Craftsman 5.5hp tecumseh lh195s swap to predetor 6hp tecumseh has a 7/8 inch shaft pred has 3/4 pullys on tecumseh are in half with installed keyway how or what is needed to change out


----------



## Toro-8-2-4 (Dec 28, 2013)

You may need to use this.









3/4" to 7/8" Shaft Adapter Pulley Bore Reducer Sleeve Bushing Keystock Stainless | eBay


Find many great new & used options and get the best deals for 3/4" to 7/8" Shaft Adapter Pulley Bore Reducer Sleeve Bushing Keystock Stainless at the best online prices at eBay! Free shipping for many products!



www.ebay.com


----------



## Maj (Feb 14, 2021)

Tecumseh pullys have key on them if I use sleve it will not reach 3/4shaft pullys are inhalf


----------



## Toro-8-2-4 (Dec 28, 2013)

Maj said:


> Tecumseh pullys have key on them if I use sleve it will not reach 3/4shaft pullys are inhalf


then get new pulleys with a 3/4 bore and scrap the tecumseh pullyeys. That is what I did . Look at the AK style cast iron pulley.


----------



## Maj (Feb 14, 2021)

Toro-8-2-4 said:


> then get new pulleys with a 3/4 bore and scrap the tecumseh pullyeys. That is what I did . Look at the AK style cast iron pulley.

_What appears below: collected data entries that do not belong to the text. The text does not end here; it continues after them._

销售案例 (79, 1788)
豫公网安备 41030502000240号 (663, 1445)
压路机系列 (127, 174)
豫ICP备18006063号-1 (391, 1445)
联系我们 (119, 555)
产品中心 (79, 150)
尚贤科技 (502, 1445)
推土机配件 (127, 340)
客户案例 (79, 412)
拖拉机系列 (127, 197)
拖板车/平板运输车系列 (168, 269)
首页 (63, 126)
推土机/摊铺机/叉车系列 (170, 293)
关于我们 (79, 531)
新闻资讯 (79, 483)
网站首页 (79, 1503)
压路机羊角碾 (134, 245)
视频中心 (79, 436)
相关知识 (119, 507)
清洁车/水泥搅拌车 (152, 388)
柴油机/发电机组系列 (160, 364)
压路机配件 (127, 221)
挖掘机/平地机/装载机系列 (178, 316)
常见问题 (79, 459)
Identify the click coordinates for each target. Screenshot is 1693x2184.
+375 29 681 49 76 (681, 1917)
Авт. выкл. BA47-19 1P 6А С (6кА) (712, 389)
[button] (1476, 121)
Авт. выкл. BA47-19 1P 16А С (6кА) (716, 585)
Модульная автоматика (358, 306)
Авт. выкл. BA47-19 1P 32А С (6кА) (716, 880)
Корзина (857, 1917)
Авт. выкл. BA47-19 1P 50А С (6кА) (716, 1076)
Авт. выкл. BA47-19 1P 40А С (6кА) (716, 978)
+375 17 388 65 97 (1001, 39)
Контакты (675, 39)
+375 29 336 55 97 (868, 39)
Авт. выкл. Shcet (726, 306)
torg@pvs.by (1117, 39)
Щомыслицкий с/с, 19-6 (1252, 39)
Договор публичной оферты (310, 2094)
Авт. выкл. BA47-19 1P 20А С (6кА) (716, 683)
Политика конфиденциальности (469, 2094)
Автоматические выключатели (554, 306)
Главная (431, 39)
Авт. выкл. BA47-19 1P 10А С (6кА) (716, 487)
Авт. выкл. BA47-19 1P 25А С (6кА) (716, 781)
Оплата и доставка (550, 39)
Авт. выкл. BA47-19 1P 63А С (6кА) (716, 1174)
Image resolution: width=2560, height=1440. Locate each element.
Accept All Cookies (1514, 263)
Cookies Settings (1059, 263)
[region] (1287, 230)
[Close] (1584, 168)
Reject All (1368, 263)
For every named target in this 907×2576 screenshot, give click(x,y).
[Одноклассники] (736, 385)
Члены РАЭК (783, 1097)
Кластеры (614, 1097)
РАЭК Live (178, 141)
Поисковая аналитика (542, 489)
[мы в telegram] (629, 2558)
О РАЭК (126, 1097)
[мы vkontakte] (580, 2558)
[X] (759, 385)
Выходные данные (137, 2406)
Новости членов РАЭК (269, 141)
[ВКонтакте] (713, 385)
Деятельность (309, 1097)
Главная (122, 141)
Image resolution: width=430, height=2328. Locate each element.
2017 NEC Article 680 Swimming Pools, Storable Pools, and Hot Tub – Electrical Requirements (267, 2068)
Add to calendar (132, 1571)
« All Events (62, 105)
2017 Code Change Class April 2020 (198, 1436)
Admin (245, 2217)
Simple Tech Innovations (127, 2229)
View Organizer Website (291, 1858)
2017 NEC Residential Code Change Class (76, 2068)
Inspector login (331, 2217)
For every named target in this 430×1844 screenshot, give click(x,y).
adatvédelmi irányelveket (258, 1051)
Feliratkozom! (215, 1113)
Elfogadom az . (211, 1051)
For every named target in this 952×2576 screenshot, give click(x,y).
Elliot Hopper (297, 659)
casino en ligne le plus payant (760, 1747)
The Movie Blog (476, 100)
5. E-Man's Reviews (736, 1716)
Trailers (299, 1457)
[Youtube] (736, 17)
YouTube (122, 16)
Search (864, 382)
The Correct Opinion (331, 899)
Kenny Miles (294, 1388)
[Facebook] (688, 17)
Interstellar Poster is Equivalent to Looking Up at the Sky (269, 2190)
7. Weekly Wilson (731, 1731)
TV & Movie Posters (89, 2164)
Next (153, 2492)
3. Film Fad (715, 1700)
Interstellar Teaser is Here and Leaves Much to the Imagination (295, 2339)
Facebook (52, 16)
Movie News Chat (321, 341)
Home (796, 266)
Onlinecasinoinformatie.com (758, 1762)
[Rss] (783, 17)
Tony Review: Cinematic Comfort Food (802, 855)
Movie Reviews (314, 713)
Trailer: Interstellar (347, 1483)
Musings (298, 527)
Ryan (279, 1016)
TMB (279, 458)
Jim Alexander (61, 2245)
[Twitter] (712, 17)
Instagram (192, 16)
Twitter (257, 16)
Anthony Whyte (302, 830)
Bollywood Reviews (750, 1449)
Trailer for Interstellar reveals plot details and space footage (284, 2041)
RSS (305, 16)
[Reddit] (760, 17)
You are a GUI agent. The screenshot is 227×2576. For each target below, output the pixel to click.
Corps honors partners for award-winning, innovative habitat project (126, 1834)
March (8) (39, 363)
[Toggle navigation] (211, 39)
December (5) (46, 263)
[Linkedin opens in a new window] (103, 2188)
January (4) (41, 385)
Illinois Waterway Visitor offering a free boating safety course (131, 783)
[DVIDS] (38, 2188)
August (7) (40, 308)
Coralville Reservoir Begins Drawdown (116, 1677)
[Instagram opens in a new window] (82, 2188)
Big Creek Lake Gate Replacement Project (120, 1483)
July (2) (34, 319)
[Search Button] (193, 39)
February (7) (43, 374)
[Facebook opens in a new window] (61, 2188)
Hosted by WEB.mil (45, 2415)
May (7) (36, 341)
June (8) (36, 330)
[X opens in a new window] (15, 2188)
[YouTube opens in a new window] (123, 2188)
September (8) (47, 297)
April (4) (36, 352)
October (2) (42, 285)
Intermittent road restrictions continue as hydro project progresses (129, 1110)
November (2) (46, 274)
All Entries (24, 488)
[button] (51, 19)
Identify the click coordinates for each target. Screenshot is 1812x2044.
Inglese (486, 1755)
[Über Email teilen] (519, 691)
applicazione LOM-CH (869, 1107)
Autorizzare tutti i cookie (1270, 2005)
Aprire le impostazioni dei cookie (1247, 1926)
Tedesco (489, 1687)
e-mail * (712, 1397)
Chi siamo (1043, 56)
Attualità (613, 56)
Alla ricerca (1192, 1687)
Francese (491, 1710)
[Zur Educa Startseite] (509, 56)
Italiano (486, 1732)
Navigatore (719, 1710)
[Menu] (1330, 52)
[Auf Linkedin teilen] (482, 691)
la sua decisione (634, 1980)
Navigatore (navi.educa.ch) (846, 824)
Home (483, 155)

What size pullys and spacer have a 3/4 inch drive belt and 3/8 auger and thank you


----------



## Maj (Feb 14, 2021)

Sorry 1/4 inch belt


----------



## Maj (Feb 14, 2021)

Maj said:


> Sorry 1/4 inch belt


1/4 inch drive belt


----------



## Toro-8-2-4 (Dec 28, 2013)

Can you upgrade it to 3/8 wide drive belt?


----------



## Maj (Feb 14, 2021)

Maj said:


> 1/4 inch drive belt


Did you have to change belts sizes


Toro-8-2-4 said:


> Can you upgrade it to 3/8 wide drive belt?


Do not think so 1/4 inch belt sits inside main drive wheel 3/8 would not probably would come off


----------



## Motor City (Jan 6, 2014)

Maj said:


> 1/4 inch drive belt


Yes you can upgrade to a 3/8 belt. I've done it several time, myself.


----------



## Maj (Feb 14, 2021)

Anyone know the sizes of pullys replacing the tecumseh for the predetor 3/4 shaft


----------